Henry Barnard Kümmel (1867 - October 23, 1945) was a State Geologist for the State of New Jersey during the 20th century who worked extensively in the management of the Morris Canal after its acquisition by New Jersey.

Biography
Kümmel was born in 1867 in Milwaukee, Wisconsin.  His wife was Charlotte C. Kümmel. He studied geology under Rollin D. Salisbury at Beloit College, furthering his studies with graduate work at Harvard and the University of Chicago.

Kümmel was an elder at Prospect Street Church and sat on the judicial commission for the trial of Rev. Dr.

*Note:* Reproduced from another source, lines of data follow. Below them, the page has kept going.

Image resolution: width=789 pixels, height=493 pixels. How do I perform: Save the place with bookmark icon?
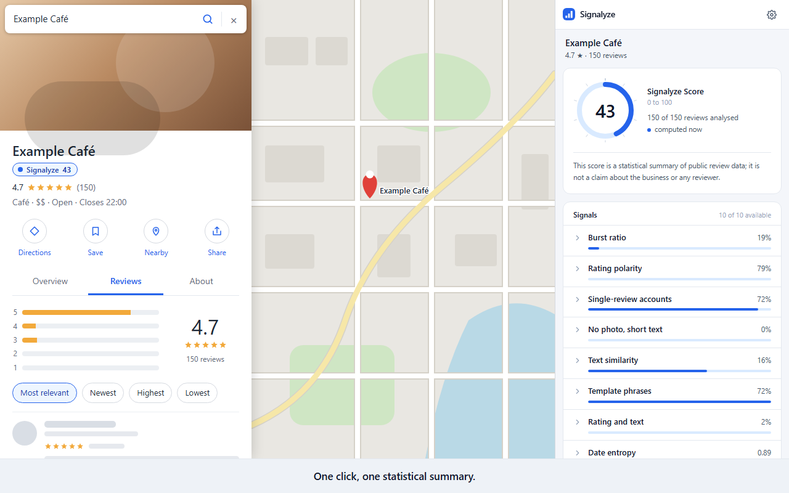[96, 231]
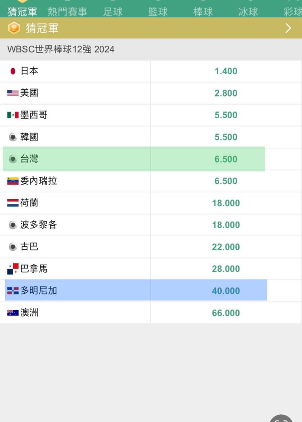
Task: Select 澳洲 at odds 66.000
Action: (226, 313)
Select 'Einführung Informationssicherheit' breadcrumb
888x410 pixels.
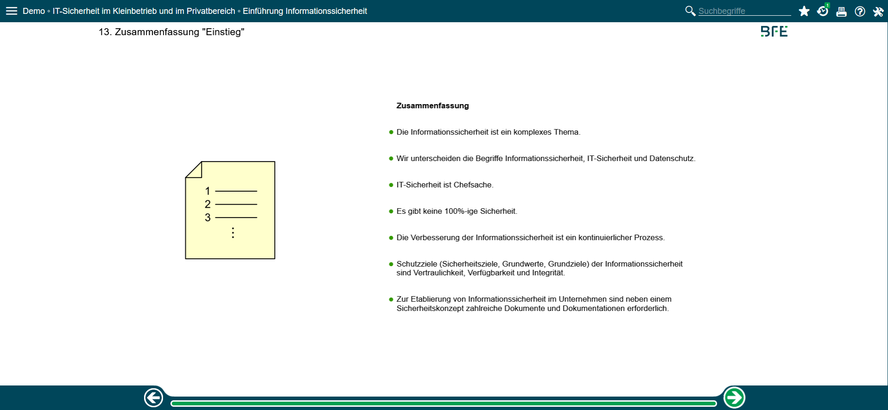click(305, 11)
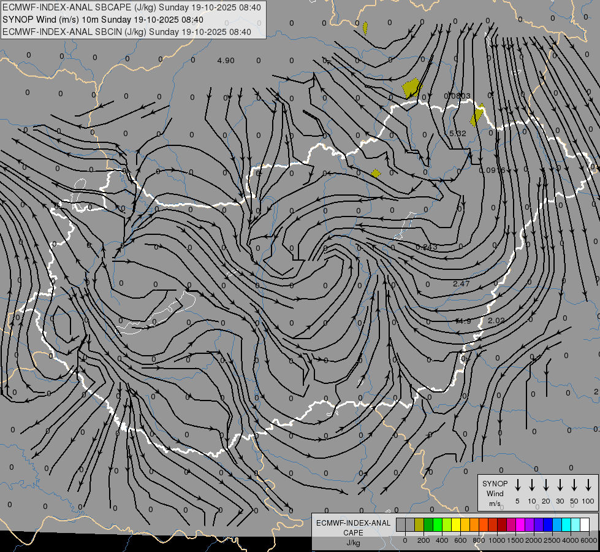This screenshot has height=552, width=600.
Task: Click the 5 m/s wind arrow in legend
Action: [x=518, y=485]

J. Gresham Machen in 1935, but resigned his post before the conclusion of the trial.

Two quit board in Machen trial; Successors chosen after one of those named is said to sympathize with pastor.

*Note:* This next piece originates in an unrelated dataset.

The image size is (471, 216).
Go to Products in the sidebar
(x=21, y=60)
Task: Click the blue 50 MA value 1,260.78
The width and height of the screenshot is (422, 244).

Kümmel died 23 October 1945 at home in Trenton, New Jersey, following a lengthy illness.

Career
On May 12, 1908, Kümmel became the founding Chairman of the Association of American State Geologists (AASG) in Washington, DC.

In the 1930s, Kümmel compiled the "Henry B. Kümmel Collection" of photographs maintained by the New Jersey State Archives, including many historically significant images of the Morris Canal.

Kümmel's work on the Morris Canal also led the way for the preservation of the Pequannoc Spillway and Pompton Dam in Pequannock, NJ through his proclamation that to remove them would reduce the surrounding area to a series of "ill smelling mud flats," a statement quoted by consulting engineer Cornelius Clarkson Vermeule II upon his decision to preserve the structures.

As New Jersey State Geologist, Kümmel contributed to a large number of reports of great historic significance to the State of New Jersey, including the annual report for 1910, reports on the decommissioning of the Morris Canal, and a report describing glacial drift cited extensively by the New York Times.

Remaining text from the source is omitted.